Copy out, word for word, the stretch of items from the line containing "Task: Click the $8,400 amount in first row" through the line containing "[x=81, y=79]", including both of those lines.
+++ Provided material +++
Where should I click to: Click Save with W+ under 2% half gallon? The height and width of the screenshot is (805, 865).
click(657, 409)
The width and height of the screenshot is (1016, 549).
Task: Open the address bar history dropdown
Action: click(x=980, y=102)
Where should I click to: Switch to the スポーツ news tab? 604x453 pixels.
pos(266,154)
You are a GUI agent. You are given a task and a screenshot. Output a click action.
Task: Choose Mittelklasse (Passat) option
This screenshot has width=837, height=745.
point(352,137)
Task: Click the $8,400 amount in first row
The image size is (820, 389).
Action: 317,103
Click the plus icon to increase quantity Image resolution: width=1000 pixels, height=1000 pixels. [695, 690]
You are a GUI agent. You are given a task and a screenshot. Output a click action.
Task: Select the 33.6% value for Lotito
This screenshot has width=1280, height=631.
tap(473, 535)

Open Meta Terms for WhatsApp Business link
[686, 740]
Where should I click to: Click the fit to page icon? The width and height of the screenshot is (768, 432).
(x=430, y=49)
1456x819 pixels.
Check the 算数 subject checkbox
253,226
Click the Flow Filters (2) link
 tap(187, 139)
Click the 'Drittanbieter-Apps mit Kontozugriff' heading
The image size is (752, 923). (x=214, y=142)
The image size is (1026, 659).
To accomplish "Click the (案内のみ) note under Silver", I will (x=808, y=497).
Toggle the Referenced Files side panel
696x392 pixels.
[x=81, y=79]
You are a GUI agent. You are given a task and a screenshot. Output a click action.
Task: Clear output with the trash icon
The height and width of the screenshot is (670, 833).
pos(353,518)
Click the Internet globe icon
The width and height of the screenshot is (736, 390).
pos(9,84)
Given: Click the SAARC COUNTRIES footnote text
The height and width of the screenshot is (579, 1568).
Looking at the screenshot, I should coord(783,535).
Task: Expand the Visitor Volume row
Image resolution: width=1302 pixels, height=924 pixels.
+++
_Answer below_.
Task: Click the $8,400 amount in first row
The image size is (820, 389).
Action: 317,103
Click the plus icon to increase quantity Image resolution: width=1000 pixels, height=1000 pixels. [695, 690]
You are a GUI agent. You are given a task and a screenshot. Output a click action.
Task: Select the 33.6% value for Lotito
This screenshot has width=1280, height=631.
tap(473, 535)

Open Meta Terms for WhatsApp Business link
[686, 740]
Where should I click to: Click the fit to page icon? The width and height of the screenshot is (768, 432).
(x=430, y=49)
1456x819 pixels.
Check the 算数 subject checkbox
253,226
Click the Flow Filters (2) link
 tap(187, 139)
Click the 'Drittanbieter-Apps mit Kontozugriff' heading
The image size is (752, 923). (x=214, y=142)
The image size is (1026, 659).
To accomplish "Click the (案内のみ) note under Silver", I will (x=808, y=497).
Toggle the Referenced Files side panel
696x392 pixels.
[x=81, y=79]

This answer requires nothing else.